··· THE DATA

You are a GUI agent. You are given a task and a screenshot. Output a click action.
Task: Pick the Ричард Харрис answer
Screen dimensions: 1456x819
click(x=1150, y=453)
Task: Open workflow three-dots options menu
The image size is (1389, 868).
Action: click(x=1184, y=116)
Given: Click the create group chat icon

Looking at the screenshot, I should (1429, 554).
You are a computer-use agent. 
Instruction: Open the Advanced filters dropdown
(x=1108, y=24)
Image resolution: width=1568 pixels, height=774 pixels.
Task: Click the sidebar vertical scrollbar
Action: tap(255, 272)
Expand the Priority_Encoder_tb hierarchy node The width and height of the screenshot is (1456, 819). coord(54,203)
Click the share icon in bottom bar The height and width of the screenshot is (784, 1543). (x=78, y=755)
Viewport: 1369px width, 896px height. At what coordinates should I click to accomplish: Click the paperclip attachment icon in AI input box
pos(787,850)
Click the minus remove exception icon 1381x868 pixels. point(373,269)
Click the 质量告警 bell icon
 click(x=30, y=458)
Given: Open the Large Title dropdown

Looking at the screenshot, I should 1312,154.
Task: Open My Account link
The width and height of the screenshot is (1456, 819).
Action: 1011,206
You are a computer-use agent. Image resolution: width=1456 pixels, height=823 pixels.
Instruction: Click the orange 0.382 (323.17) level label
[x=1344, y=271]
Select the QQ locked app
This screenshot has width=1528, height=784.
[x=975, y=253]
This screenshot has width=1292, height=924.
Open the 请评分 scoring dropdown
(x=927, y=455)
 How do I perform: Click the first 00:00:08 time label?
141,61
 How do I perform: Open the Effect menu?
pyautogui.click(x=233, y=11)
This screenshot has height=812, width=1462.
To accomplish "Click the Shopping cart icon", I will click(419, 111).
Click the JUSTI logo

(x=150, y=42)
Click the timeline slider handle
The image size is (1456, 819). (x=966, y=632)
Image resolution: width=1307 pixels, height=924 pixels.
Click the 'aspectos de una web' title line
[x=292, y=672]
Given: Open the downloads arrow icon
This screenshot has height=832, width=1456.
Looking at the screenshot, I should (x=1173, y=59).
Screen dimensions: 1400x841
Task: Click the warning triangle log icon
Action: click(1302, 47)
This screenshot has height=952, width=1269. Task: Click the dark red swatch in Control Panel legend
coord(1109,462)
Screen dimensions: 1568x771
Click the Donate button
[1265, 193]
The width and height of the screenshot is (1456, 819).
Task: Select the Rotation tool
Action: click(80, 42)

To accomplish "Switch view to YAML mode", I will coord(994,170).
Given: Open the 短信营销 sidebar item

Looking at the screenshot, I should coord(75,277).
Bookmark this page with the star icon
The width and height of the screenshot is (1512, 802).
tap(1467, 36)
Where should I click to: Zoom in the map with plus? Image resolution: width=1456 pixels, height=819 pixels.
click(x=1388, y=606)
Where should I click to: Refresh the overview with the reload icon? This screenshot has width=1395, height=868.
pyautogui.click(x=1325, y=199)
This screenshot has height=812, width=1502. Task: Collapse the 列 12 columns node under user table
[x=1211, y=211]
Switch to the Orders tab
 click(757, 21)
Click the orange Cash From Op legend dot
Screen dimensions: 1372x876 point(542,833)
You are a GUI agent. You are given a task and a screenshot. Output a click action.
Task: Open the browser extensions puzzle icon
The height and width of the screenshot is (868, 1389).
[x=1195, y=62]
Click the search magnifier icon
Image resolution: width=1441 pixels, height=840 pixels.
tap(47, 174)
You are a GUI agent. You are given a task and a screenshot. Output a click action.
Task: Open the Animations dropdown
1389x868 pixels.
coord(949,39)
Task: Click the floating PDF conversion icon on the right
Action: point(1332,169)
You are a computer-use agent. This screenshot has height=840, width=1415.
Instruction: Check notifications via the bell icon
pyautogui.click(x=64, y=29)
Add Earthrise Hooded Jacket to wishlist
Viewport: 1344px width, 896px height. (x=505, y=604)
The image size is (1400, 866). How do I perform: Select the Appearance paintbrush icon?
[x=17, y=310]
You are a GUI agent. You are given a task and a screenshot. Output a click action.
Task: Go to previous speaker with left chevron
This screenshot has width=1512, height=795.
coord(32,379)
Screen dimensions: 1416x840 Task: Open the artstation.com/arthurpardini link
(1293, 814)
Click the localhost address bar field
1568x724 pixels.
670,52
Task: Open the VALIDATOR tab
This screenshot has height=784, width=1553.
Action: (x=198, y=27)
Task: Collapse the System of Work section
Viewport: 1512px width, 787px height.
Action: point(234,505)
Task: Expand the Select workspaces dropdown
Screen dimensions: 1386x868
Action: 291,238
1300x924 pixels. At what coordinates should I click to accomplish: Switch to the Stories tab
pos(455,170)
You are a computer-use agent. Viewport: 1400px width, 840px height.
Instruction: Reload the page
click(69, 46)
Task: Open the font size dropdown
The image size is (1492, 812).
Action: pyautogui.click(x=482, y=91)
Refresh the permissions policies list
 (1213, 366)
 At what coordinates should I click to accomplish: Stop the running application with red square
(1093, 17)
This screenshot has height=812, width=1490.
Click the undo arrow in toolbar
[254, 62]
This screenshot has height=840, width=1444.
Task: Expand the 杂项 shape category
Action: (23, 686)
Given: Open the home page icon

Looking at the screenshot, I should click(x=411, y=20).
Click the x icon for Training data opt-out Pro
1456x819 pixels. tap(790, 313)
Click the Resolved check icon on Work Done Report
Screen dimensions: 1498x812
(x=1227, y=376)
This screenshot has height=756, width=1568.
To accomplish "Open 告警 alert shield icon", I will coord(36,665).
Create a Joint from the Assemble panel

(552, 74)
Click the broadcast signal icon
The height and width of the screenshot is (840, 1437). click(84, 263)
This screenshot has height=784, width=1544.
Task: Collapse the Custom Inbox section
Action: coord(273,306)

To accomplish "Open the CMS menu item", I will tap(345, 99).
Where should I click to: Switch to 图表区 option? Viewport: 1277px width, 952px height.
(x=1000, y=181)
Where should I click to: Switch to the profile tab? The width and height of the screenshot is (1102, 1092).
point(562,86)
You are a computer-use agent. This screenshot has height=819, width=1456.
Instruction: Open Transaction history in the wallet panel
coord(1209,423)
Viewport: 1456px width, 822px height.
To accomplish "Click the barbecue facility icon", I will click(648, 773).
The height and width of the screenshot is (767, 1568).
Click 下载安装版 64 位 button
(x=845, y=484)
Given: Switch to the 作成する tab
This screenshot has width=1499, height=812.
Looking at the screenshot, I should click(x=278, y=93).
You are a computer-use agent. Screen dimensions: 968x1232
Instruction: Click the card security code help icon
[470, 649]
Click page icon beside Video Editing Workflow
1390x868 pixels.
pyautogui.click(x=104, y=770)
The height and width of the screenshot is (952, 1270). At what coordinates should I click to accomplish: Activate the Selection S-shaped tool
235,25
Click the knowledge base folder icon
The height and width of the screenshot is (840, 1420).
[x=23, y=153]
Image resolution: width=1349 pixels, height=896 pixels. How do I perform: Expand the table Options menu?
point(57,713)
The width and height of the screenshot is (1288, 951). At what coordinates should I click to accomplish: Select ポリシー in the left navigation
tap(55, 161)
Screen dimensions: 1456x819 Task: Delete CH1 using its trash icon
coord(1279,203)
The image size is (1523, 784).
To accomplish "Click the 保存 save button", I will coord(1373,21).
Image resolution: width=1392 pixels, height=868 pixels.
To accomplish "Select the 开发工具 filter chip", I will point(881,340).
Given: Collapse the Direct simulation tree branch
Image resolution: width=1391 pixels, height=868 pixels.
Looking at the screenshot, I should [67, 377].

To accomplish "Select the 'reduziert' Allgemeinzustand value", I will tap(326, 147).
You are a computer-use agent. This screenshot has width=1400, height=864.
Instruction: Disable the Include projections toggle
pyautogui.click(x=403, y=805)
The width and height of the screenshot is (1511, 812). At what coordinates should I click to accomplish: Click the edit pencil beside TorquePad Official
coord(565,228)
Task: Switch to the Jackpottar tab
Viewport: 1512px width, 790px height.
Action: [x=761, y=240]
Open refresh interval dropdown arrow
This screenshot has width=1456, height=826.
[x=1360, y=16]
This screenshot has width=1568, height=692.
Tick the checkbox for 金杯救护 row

······

* EXERCISE DIRECTIONS: Write out, from the lines above, only those from the line with "Click the orange Cash From Op legend dot" to the line with "Click the search magnifier icon", exactly as given, including the first and the last.

* EXPECTED ANSWER:
Click the orange Cash From Op legend dot
Screen dimensions: 1372x876 point(542,833)
You are a GUI agent. You are given a task and a screenshot. Output a click action.
Task: Open the browser extensions puzzle icon
The height and width of the screenshot is (868, 1389).
[x=1195, y=62]
Click the search magnifier icon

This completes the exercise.